When embeddings exist, `onto_align` automatically uses them as a 7th alignment signal, catching semantically equivalent classes whose labels differ.

## Tool Reference

| Tool | When to use |
| ---- | ----------- |
| `onto_status` | Check that the server is running and how many triples are loaded |
| `onto_validate` | After generating or modifying Turtle -- always validate first |
| `onto_load` | Load Turtle/N-Triples/RDF-XML into the triple store |
| `onto_stats` | Sanity-check class / property / triple counts |
| `onto_lint` | Catch missing labels, comments, domains, ranges |
| `onto_query` | Verify structure, answer competency questions |
| `onto_diff` | Compare against a reference or previous version |
| `onto_save` | Persist the active ontology to a file |
| `onto_convert` | Convert between Turtle, N-Triples, RDF/XML, N-Quads, TriG |
| `onto_clear` | Reset the in-memory store |
| `onto_pull` | Fetch ontology from a remote URL or SPARQL endpoint |
| `onto_push` | Push triples to a SPARQL endpoint |
| `onto_import` | Resolve and load `owl:imports` chains |
| `onto_marketplace` | Browse / install standard ontologies from the curated catalogue |
| `onto_version` | Save a named snapshot before making changes |
| `onto_history` | List saved snapshots |
| `onto_rollback` | Restore a previous snapshot |
| `onto_unload` | Drop the active (or named) ontology from memory |
| `onto_recompile` | Re-parse the source, ignoring the on-disk compile cache |
| `onto_cache_status` | Inspect compile cache: active slot, all entries, `[cache]` config |
| `onto_cache_list` | Lighter version of cache status — list cached ontologies with metadata |
| `onto_cache_remove` | Remove a cached ontology by name |
| `onto_repo_list` | Enumerate RDF/OWL files in configured `[general] ontology_dirs` |
| `onto_repo_load` | Load by name / relative path / absolute path inside a configured repo dir |
| `onto_ingest` | Parse a file (CSV, JSON, NDJSON, XML, YAML, XLSX, Parquet) into RDF |
| `onto_sql_ingest` | **NEW** — SQL `SELECT` against PostgreSQL or DuckDB → RDF (uses the same mapping format as `onto_ingest`).
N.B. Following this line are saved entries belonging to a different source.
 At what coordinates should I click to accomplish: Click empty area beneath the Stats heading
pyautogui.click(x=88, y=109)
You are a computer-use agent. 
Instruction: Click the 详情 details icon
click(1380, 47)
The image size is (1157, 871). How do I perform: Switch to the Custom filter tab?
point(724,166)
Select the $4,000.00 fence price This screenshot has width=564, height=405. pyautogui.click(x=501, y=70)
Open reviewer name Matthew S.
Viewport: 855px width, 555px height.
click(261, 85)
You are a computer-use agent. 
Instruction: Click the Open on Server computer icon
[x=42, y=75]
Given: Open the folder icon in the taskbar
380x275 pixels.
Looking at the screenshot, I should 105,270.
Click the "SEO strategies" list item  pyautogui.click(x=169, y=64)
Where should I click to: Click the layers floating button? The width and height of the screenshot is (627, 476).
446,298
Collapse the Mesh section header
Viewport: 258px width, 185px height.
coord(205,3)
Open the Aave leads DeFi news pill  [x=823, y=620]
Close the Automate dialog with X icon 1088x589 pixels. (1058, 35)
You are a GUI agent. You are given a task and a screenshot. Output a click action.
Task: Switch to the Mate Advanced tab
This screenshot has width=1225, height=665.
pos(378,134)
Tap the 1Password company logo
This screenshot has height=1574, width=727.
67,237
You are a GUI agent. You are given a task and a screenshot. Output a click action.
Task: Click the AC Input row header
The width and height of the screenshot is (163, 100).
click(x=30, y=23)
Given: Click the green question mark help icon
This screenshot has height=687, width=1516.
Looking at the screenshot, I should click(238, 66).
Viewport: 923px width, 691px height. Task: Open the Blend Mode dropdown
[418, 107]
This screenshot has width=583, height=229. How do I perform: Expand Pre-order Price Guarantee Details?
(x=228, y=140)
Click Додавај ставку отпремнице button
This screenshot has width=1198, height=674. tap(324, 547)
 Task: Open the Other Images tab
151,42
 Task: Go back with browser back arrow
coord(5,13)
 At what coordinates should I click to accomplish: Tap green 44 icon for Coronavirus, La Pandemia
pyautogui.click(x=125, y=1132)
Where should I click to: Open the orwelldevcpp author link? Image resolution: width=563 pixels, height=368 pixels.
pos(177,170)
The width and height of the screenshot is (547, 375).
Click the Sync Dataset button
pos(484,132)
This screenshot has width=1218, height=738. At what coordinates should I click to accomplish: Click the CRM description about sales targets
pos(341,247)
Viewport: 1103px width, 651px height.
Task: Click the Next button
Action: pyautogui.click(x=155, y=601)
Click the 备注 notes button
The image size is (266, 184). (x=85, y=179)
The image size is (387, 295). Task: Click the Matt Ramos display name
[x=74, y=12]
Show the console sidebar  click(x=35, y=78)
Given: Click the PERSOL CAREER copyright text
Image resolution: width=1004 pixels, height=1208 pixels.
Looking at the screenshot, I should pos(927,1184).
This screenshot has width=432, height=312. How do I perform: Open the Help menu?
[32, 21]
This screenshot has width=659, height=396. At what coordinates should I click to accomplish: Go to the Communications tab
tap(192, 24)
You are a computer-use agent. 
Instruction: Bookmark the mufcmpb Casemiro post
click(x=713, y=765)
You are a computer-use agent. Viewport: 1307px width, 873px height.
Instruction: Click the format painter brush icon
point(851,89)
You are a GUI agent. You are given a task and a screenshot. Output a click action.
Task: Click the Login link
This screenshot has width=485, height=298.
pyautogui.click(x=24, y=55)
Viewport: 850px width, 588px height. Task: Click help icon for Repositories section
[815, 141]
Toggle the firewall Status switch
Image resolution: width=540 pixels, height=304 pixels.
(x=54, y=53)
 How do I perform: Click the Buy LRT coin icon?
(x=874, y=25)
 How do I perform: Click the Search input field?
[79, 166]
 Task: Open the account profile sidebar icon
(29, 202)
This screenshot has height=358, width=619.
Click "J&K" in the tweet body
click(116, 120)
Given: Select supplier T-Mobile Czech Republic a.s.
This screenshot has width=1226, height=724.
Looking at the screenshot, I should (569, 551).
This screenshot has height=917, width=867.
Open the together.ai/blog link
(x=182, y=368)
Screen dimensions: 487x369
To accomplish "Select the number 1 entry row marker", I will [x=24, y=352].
DuckDB acts as a federation layer over CSV/Parquet/JSON/HTTPFS/postgres scanner via its extensions. |
| `onto_import_schema` | Introspect PostgreSQL or DuckDB schema → generate OWL |
| `onto_map` | Auto-generate mapping config from data schema + loaded ontology |
| `onto_shacl` | Validate against SHACL shapes |
| `onto_reason` | Run RDFS or OWL-RL inference |
| `onto_extend` | File-based convenience: ingest + SHACL + reason |
| `onto_dl_check` | Check `subClass ⊑ superClass` via DL tableaux |
| `onto_dl_explain` | Explain why a class is unsatisfiable (DL clash trace) |
| `onto_plan` | Show added/removed classes, blast radius, risk score |
| `onto_apply` | Apply changes in `safe` or `migrate` mode |
| `onto_lock` | Protect production IRIs from removal |
| `onto_drift` | Compare versions with rename detection |
| `onto_enforce` | Design pattern checks (`generic`, `boro`, `value_partition`, `hierarchy`) |
| `onto_monitor` | Run SPARQL watchers with threshold alerts |
| `onto_monitor_clear` | Clear blocked state after resolving alerts |
| `onto_lineage` | View session lineage trail |
| `onto_crosswalk` | Look up clinical terminology mappings (ICD-10, SNOMED, MeSH) |
| `onto_enrich` | Add `skos:exactMatch` triples linking classes to clinical codes |
| `onto_validate_clinical` | Check class labels against clinical crosswalk terminology |
| `onto_align` | Detect alignment candidates between two ontologies (uses embeddings if loaded) |
| `onto_align_feedback` | Accept/reject alignment candidates for self-calibrating weights |
| `onto_lint_feedback` | Accept/dismiss a lint issue (teaches lint to suppress repeated false positives) |
| `onto_enforce_feedback` | Accept/dismiss an enforce violation (same self-calibration mechanism) |
| `onto_embed` | Generate text + Poincaré structural embeddings for all classes |
| `onto_search` | Natural-language query → most-similar classes (text / structure / product) |
| `onto_similarity` | Cosine + Poincaré distance between two IRIs |

## Key Principle

Dynamically decide the next tool call based on what the previous tool returned. If `onto_validate` fails, fix and retry. If `onto_stats` shows wrong counts, regenerate. If `onto_lint` finds missing labels, add them. The MCP tools are individual operations -- you are the orchestrator.